*Exercise brief*.
Render every line of the listing below, from the one containing "Click the chevron beside 2021-2022" through the end, as a Markdown table with the columns Row and Line, omitting blank lines.

[Target position listing]
################

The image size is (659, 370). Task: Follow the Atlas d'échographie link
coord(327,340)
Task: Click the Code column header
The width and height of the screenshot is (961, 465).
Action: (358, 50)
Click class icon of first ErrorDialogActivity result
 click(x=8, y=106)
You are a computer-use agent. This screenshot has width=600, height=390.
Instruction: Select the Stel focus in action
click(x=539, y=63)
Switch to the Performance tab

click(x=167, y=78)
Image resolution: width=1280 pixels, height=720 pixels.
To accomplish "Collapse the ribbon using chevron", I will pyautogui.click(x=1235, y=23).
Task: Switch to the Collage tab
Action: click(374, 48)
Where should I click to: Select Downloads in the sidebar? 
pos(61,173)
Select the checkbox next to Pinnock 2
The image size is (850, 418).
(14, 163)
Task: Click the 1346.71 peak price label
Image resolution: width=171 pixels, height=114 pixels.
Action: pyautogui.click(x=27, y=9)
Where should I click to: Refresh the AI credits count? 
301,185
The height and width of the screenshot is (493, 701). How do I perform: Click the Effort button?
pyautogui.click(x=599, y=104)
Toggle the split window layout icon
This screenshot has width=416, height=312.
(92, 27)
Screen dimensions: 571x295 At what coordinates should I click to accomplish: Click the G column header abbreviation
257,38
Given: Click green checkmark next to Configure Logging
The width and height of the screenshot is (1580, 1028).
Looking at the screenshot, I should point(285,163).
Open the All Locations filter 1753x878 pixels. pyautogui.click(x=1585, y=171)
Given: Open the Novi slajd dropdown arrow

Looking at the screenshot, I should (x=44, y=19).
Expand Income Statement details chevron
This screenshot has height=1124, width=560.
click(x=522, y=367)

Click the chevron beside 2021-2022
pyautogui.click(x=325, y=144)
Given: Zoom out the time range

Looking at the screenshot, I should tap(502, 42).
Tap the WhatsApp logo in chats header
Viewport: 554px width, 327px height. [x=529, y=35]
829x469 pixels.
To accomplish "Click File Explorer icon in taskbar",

################

*Expected output*.
| Row | Line |
|---|---|
| 1 | Click the chevron beside 2021-2022 |
| 2 | pyautogui.click(x=325, y=144) |
| 3 | Given: Zoom out the time range |
| 4 | Looking at the screenshot, I should tap(502, 42). |
| 5 | Tap the WhatsApp logo in chats header |
| 6 | Viewport: 554px width, 327px height. [x=529, y=35] |
| 7 | 829x469 pixels. |
| 8 | To accomplish "Click File Explorer icon in taskbar", |